Dazu jetzt meine Fragen:

1. Warum soll ich sowohl WIzard extenden als auch INewWizard implementieren? Ist beides erforderlich? Hab das nur irgendwo gelesen, wo das so verwendet wurde, bin mir da nicht sicher.

2. Wenn ich diesen Wizard verwende, sprich der Dialog angezeigt wird, muss ich soweit ich weiß, erst das Objekt erzeugen und dann init aufrufen. Dazu b rauche ich aber IWorkbench und IstructuredSelection.. 
ich habe aber weder noch.. maximal einen InvocationContext (da der Aufruf in einer eigenen Implementierung von IJavaCompletionProposal geschieht). 
Hat jemand einen Hinweis wie ich da rankomme? oder falls das gar nicht so möglich ist, wie ich das haben möchte, wie ich das anders bewerkstelligen kann?

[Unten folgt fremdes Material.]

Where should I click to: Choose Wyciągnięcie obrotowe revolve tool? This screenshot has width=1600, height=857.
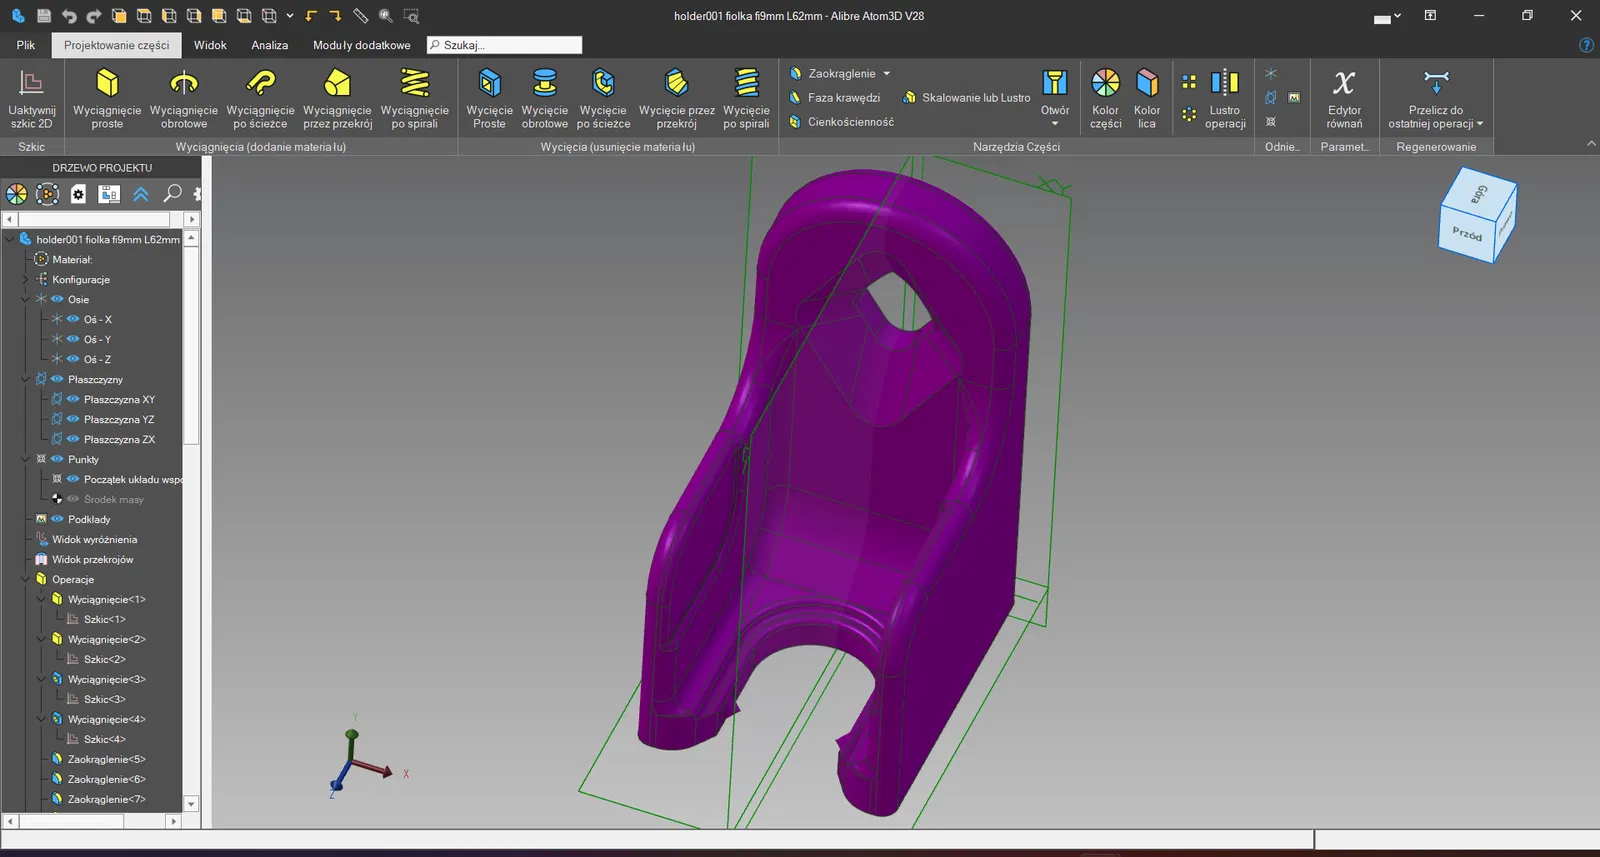[x=184, y=98]
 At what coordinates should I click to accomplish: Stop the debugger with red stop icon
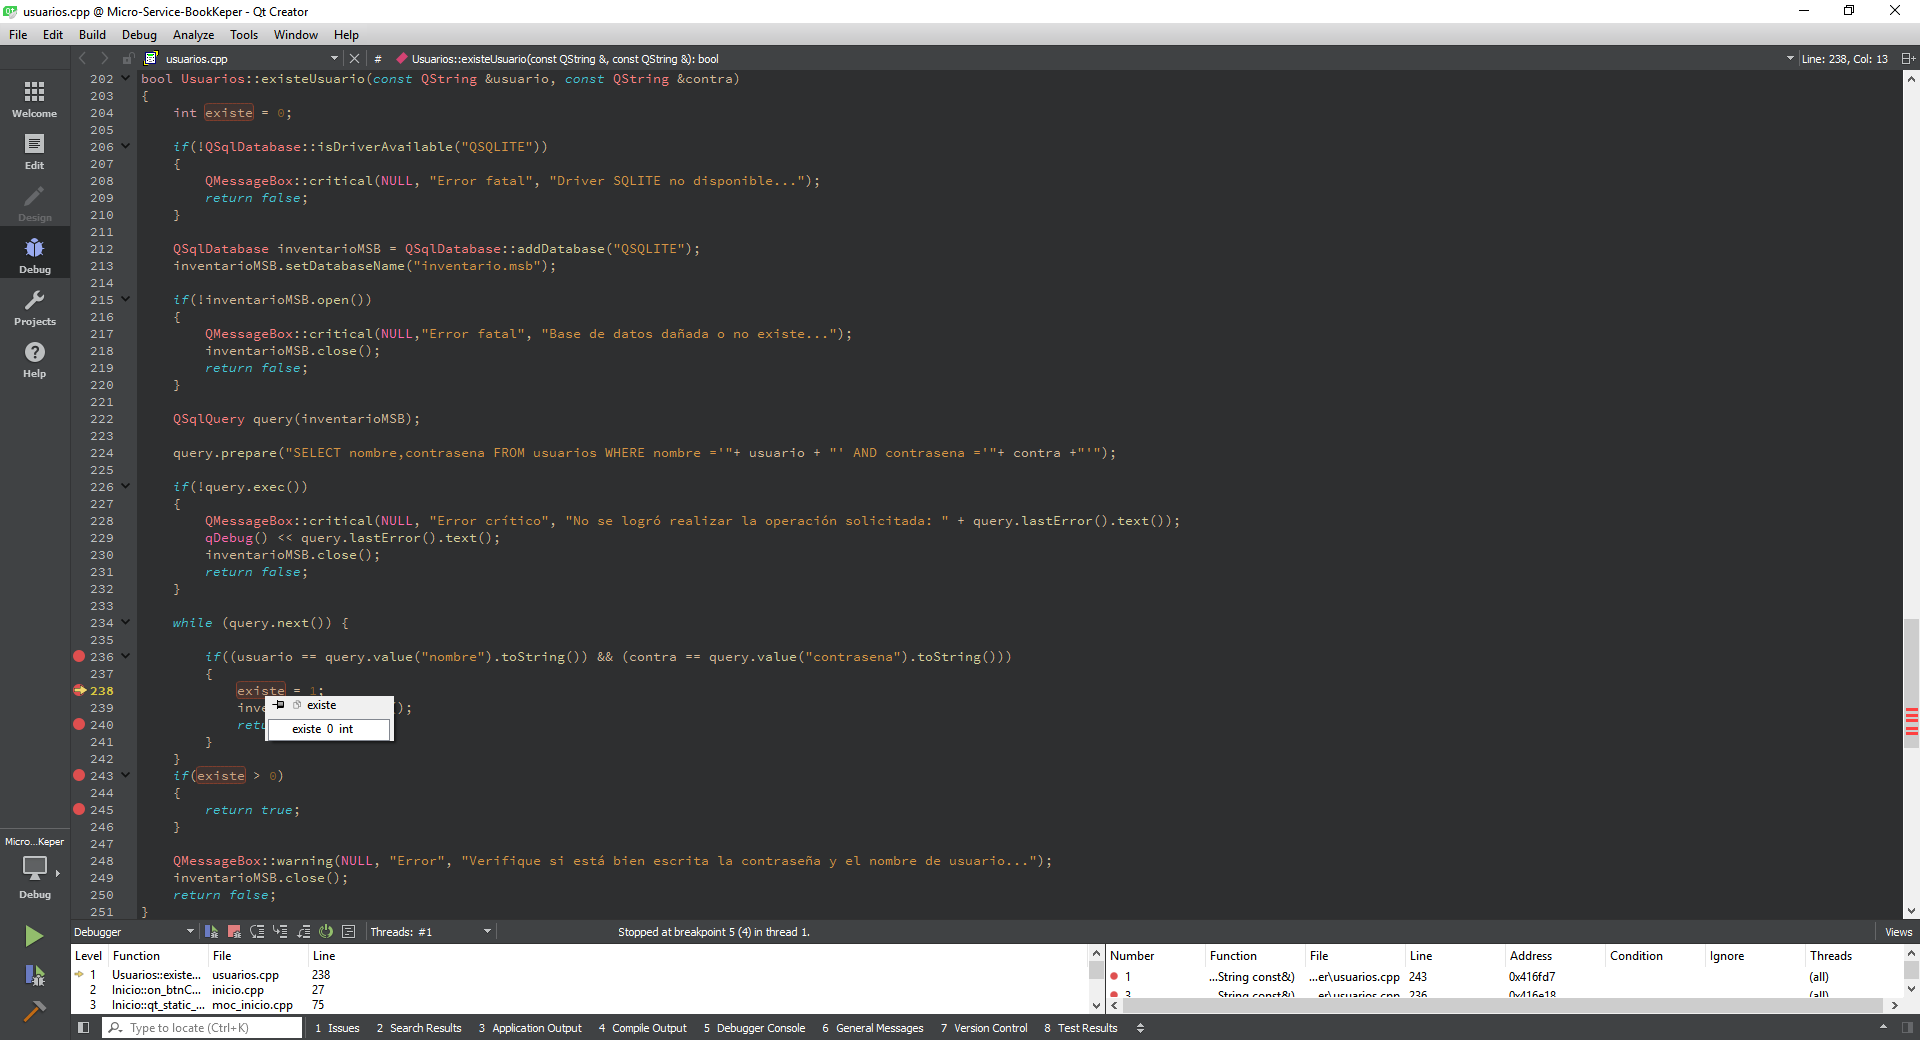tap(234, 931)

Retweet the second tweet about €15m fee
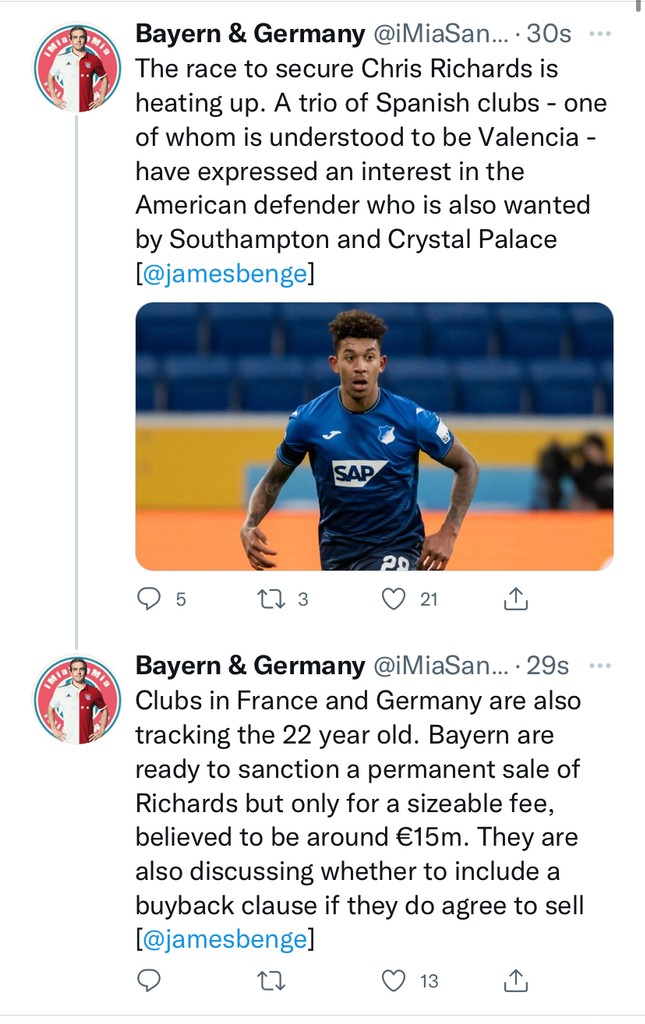271,981
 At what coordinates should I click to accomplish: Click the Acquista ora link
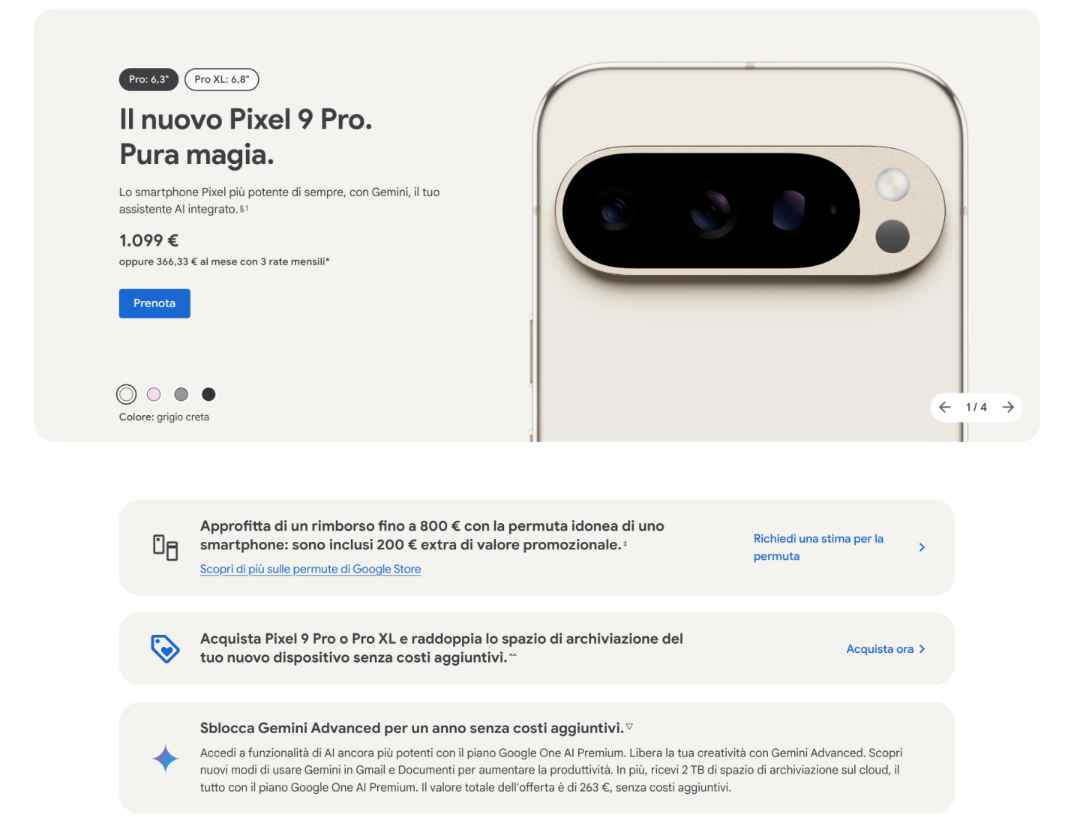pos(880,649)
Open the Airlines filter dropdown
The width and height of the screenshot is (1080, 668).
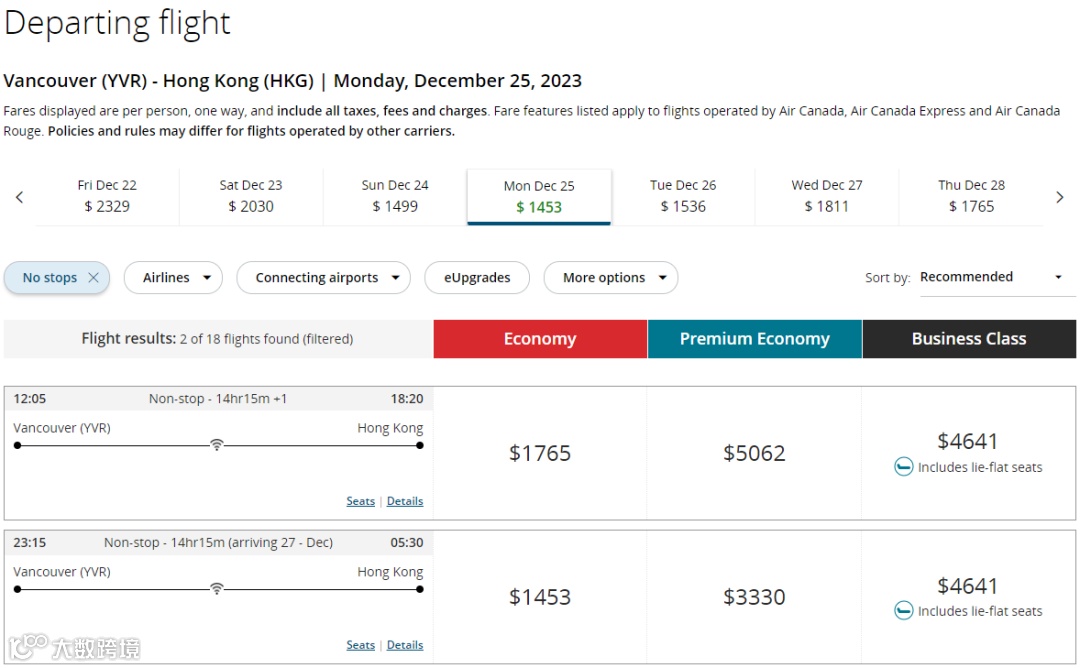[x=173, y=278]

Wäre echt nett, wenn ich ein paar Hinweise bekommen könnte.

Grüße und Danke für jede Hilfe, MZ


----------



## Gonzo17 (6. Nov 2012)

MZ3291 hat gesagt.:


> 1. Warum soll ich sowohl WIzard extenden als auch INewWizard implementieren? Ist beides erforderlich? Hab das nur irgendwo gelesen, wo das so verwendet wurde, bin mir da nicht sicher.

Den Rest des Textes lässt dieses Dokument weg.